■ **DATA FOR THE TASK**:
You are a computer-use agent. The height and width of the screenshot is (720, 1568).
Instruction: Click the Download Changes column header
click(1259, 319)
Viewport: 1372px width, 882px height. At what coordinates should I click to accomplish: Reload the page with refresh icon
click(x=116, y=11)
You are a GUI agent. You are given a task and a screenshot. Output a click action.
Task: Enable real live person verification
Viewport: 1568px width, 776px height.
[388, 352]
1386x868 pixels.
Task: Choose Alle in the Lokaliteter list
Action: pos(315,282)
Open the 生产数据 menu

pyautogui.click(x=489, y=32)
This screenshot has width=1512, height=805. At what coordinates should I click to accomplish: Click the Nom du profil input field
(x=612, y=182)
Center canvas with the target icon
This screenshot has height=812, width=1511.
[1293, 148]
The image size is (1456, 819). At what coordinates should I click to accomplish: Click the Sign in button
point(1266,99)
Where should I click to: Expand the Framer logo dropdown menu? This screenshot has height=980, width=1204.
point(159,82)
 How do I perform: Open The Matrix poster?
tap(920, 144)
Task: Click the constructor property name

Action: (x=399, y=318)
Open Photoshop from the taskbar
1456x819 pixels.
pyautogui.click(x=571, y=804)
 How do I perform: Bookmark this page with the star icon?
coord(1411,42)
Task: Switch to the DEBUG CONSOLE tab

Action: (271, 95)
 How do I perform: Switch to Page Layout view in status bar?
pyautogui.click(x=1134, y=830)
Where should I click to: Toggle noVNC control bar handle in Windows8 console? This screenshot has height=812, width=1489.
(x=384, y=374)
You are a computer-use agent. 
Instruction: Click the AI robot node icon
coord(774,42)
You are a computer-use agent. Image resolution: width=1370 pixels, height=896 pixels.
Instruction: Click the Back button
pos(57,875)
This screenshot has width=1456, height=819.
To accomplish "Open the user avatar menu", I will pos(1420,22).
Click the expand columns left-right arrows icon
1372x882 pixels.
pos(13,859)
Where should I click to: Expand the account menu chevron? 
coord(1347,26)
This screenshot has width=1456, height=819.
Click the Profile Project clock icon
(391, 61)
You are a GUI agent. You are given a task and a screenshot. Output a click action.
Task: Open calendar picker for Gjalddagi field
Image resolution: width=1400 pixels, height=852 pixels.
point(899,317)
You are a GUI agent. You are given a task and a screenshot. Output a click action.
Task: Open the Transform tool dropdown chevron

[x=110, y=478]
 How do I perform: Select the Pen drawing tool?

■ **TASK INSTRUCTIONS**:
After locating the line with "Task: Open calendar" in the records above, please set down that line and all later ones exactly, and no other line.

■ **ANSWER AREA**:
Task: Open calendar picker for Gjalddagi field
Image resolution: width=1400 pixels, height=852 pixels.
point(899,317)
You are a GUI agent. You are given a task and a screenshot. Output a click action.
Task: Open the Transform tool dropdown chevron

[x=110, y=478]
 How do I perform: Select the Pen drawing tool?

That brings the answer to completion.